What you should do -> Look for "Switch" in each line of the entries, and return the matching lines.

Exercise inputs ->
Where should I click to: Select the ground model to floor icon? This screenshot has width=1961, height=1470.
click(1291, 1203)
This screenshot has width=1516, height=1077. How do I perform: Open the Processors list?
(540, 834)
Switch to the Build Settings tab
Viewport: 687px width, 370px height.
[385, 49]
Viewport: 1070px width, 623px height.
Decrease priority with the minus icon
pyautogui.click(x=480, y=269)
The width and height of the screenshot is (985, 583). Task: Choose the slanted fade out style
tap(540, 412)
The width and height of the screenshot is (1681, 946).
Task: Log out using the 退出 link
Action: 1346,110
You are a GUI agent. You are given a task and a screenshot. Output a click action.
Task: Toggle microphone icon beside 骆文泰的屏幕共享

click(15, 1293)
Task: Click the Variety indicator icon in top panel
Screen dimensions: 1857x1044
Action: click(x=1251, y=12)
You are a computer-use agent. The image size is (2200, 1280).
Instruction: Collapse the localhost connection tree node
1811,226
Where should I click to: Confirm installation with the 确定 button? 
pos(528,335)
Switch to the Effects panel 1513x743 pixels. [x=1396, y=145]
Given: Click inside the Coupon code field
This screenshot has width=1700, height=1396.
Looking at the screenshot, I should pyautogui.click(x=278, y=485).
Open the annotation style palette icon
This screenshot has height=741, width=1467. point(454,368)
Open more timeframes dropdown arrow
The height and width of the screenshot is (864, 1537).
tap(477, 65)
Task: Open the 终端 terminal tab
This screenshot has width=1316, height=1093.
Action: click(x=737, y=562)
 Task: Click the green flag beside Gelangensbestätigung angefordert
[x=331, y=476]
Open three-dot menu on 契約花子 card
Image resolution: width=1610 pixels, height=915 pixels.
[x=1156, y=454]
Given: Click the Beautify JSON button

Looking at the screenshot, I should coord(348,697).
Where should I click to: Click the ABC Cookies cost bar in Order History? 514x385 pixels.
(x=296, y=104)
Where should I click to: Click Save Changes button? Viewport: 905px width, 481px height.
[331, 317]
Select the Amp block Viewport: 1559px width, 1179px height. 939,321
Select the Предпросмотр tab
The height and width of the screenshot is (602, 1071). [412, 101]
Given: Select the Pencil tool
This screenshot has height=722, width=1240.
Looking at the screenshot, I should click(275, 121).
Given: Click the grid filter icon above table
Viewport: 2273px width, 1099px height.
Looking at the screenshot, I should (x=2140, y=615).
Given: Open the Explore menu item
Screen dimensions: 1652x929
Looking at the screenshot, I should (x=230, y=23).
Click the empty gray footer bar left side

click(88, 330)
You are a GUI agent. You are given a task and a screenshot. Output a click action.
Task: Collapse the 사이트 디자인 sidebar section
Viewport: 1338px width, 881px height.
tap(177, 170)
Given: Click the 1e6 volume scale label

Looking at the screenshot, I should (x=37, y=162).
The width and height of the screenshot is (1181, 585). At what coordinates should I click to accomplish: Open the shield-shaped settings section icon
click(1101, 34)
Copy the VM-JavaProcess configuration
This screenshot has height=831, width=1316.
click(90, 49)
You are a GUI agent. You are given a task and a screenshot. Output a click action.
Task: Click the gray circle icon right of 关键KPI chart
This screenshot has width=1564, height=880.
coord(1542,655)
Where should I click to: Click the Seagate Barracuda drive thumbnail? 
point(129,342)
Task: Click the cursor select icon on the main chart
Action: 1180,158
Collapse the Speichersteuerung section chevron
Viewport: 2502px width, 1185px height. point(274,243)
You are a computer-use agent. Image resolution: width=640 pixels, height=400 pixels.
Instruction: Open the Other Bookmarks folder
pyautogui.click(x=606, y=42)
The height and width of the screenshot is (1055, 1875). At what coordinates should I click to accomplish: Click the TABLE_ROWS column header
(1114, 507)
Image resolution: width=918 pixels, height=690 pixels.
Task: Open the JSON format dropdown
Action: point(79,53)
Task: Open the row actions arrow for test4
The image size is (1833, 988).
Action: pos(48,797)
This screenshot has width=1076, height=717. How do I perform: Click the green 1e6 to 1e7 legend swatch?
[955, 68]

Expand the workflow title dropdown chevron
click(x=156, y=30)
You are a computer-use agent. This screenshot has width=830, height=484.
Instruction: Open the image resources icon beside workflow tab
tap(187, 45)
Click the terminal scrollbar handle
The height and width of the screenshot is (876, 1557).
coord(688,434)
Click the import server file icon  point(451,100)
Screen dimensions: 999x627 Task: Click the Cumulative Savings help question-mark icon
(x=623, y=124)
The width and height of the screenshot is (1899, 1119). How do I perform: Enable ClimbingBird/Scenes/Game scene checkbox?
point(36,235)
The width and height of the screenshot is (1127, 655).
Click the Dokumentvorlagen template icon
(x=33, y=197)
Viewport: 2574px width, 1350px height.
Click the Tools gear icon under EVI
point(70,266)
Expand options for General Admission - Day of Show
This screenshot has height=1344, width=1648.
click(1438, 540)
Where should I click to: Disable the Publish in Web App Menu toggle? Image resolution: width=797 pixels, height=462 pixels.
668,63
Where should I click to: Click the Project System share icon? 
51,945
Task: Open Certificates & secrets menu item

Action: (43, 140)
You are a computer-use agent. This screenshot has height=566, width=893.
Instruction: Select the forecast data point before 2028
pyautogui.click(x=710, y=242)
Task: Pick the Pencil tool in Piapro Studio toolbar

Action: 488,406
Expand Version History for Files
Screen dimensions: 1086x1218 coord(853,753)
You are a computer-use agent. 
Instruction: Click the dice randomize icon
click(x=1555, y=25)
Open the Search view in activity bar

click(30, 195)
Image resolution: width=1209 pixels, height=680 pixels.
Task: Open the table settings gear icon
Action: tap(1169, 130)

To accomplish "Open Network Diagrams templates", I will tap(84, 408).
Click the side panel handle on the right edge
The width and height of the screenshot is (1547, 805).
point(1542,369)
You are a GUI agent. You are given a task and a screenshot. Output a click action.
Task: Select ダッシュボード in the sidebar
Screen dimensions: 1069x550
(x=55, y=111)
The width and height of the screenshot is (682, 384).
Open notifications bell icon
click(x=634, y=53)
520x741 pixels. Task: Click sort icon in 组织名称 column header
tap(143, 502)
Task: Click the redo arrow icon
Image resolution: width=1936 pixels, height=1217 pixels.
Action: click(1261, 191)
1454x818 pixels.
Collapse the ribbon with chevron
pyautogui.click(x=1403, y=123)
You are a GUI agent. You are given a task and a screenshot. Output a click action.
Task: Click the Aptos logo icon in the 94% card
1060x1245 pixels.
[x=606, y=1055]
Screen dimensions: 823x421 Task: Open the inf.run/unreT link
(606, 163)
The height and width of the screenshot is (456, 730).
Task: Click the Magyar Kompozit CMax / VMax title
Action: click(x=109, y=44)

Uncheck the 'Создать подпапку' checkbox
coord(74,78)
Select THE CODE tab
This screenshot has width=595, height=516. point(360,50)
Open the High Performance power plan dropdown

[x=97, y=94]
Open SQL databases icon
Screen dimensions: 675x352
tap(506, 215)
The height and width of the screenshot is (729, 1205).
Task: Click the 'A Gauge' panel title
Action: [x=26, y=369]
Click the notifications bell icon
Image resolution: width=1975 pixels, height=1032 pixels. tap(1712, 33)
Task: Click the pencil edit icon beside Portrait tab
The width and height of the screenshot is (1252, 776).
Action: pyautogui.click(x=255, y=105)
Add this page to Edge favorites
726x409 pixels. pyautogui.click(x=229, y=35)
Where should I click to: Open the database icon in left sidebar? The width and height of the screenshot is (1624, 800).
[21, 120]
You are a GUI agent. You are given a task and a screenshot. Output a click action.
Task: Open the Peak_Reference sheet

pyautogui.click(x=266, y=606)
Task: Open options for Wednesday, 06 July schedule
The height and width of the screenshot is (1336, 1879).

Solution below ->
Switch to the Build Settings tab
Switch to the Effects panel 1513x743 pixels. [x=1396, y=145]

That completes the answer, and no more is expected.